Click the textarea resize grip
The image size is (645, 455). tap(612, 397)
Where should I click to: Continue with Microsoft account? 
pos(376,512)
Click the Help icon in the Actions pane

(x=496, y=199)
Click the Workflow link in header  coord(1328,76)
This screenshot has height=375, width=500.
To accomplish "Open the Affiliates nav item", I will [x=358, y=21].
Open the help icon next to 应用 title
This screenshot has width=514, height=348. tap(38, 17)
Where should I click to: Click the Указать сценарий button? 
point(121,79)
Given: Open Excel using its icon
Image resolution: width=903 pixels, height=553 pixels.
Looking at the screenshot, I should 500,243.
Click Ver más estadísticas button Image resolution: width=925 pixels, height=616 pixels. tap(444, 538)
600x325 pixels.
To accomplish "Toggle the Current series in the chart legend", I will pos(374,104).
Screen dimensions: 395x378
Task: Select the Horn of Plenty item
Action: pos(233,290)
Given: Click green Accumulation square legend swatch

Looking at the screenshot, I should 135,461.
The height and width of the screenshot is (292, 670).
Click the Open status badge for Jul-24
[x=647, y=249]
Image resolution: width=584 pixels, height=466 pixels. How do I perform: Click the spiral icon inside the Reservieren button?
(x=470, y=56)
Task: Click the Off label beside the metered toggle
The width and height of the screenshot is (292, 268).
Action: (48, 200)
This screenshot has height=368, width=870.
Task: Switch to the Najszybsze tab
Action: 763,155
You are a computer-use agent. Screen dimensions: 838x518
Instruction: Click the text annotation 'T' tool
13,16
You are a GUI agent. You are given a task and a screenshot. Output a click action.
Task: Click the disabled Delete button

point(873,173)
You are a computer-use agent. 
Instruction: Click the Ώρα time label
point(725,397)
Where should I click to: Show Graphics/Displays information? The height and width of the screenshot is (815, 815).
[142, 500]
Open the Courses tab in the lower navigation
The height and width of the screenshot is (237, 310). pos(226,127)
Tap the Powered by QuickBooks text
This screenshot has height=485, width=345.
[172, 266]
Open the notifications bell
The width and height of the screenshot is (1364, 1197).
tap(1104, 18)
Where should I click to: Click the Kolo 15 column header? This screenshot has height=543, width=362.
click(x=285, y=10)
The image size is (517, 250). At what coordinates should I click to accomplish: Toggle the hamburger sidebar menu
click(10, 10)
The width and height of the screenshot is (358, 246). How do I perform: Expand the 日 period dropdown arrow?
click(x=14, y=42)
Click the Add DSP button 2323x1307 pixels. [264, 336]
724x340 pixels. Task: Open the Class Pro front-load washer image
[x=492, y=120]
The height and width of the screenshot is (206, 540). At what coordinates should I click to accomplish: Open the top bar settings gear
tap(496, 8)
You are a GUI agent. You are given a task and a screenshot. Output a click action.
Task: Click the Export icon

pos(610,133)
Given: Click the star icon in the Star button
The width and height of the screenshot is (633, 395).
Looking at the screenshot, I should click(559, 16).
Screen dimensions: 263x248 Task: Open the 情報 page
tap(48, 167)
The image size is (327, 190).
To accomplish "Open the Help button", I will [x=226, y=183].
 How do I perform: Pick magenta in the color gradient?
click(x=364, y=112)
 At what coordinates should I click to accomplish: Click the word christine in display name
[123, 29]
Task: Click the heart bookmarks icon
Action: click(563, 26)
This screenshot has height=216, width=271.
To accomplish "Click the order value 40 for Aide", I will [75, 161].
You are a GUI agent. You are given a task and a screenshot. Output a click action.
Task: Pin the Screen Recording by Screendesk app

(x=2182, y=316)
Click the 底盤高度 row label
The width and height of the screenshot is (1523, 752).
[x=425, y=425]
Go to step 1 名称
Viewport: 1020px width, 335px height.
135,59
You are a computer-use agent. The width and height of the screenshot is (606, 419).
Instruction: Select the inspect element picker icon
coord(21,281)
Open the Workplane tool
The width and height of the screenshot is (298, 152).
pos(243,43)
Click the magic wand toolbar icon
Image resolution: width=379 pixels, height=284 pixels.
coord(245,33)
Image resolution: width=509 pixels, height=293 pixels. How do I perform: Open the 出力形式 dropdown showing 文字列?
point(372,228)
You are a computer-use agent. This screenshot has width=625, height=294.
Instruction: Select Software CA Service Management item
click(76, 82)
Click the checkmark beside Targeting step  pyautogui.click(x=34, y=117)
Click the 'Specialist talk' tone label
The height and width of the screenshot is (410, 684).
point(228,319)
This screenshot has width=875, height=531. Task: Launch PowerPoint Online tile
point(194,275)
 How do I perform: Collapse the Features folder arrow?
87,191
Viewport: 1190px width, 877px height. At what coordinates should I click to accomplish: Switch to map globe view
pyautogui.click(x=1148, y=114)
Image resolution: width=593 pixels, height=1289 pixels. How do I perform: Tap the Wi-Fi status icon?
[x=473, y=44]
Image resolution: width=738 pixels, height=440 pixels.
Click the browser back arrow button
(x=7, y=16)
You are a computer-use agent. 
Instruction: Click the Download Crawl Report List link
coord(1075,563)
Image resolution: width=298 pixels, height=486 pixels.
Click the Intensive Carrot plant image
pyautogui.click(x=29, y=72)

═══

→ The exercise
Reproduce the lines exactly as they appear, covering the stretch from the line containing "Click the 底盤高度 row label" through the end of the lines.

→ The completed task
Click the 底盤高度 row label
The width and height of the screenshot is (1523, 752).
[x=425, y=425]
Go to step 1 名称
Viewport: 1020px width, 335px height.
135,59
You are a computer-use agent. The width and height of the screenshot is (606, 419).
Instruction: Select the inspect element picker icon
coord(21,281)
Open the Workplane tool
The width and height of the screenshot is (298, 152).
pos(243,43)
Click the magic wand toolbar icon
Image resolution: width=379 pixels, height=284 pixels.
coord(245,33)
Image resolution: width=509 pixels, height=293 pixels. How do I perform: Open the 出力形式 dropdown showing 文字列?
point(372,228)
You are a computer-use agent. This screenshot has width=625, height=294.
Instruction: Select Software CA Service Management item
click(76, 82)
Click the checkmark beside Targeting step  pyautogui.click(x=34, y=117)
Click the 'Specialist talk' tone label
The height and width of the screenshot is (410, 684).
point(228,319)
This screenshot has width=875, height=531. Task: Launch PowerPoint Online tile
point(194,275)
 How do I perform: Collapse the Features folder arrow?
87,191
Viewport: 1190px width, 877px height. At what coordinates should I click to accomplish: Switch to map globe view
pyautogui.click(x=1148, y=114)
Image resolution: width=593 pixels, height=1289 pixels. How do I perform: Tap the Wi-Fi status icon?
[x=473, y=44]
Image resolution: width=738 pixels, height=440 pixels.
Click the browser back arrow button
(x=7, y=16)
You are a computer-use agent. 
Instruction: Click the Download Crawl Report List link
coord(1075,563)
Image resolution: width=298 pixels, height=486 pixels.
Click the Intensive Carrot plant image
pyautogui.click(x=29, y=72)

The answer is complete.